#### [Objective]
Pull out every line below that contains the string "icon", matching case exactly.

#### [Input rows]
-- Start --

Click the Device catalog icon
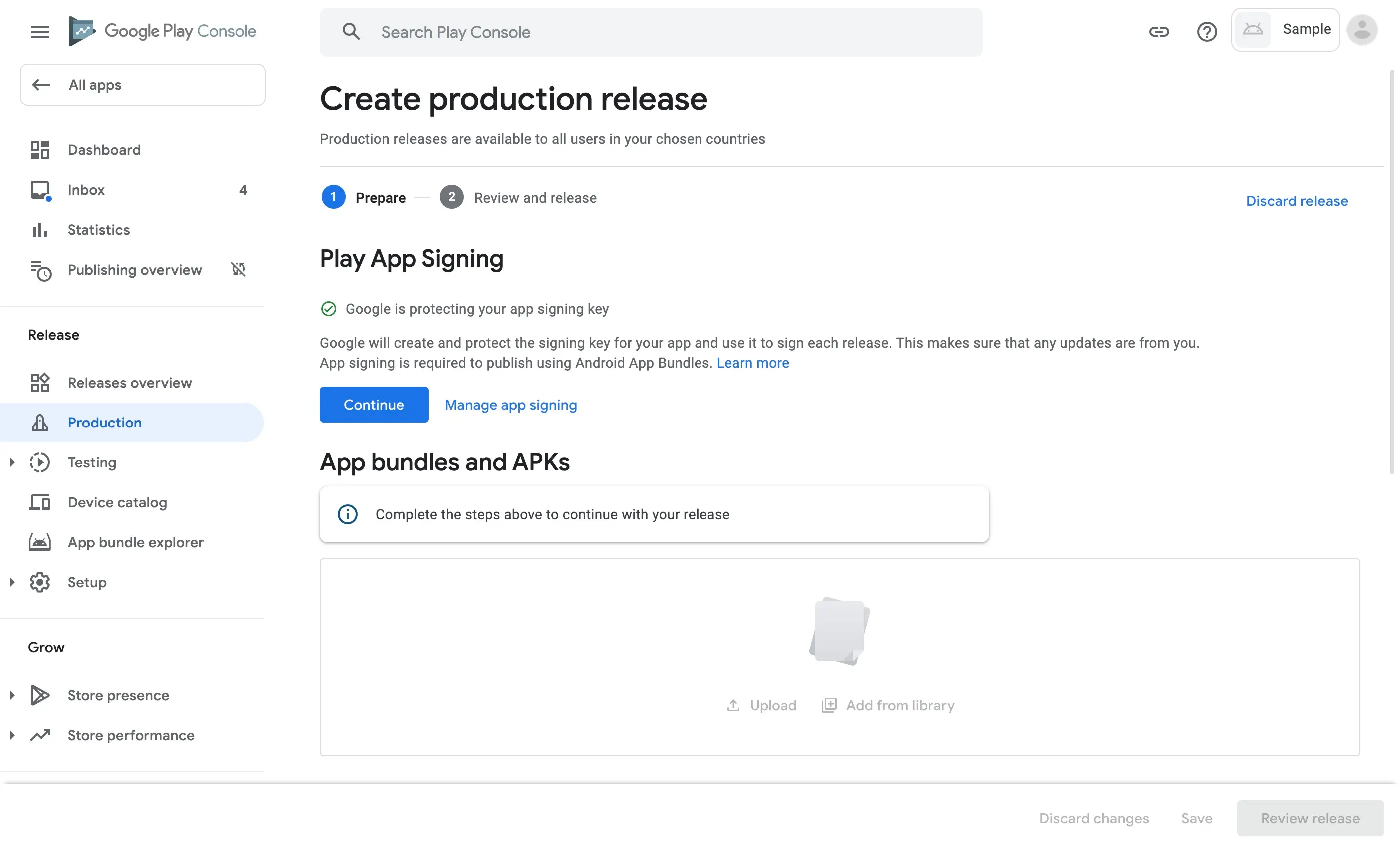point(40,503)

-- End --
-- Start --

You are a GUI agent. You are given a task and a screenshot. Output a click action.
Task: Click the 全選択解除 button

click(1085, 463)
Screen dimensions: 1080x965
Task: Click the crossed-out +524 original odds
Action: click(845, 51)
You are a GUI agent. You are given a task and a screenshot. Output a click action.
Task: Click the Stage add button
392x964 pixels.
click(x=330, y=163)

-- End --
-- Start --

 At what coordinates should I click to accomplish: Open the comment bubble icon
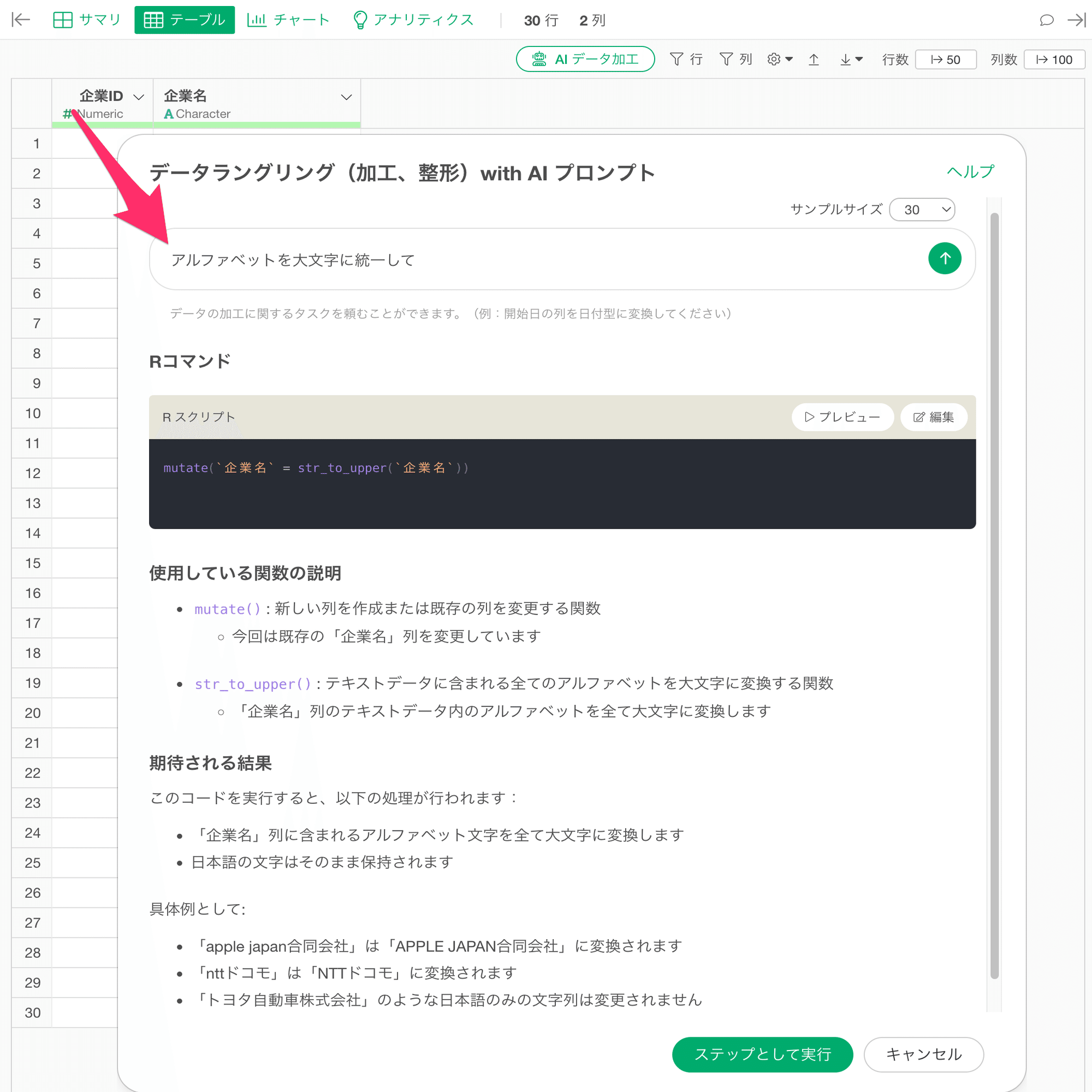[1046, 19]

-- End --

#### [Task output]
Click the Device catalog icon
 At what coordinates should I click to accomplish: Open the comment bubble icon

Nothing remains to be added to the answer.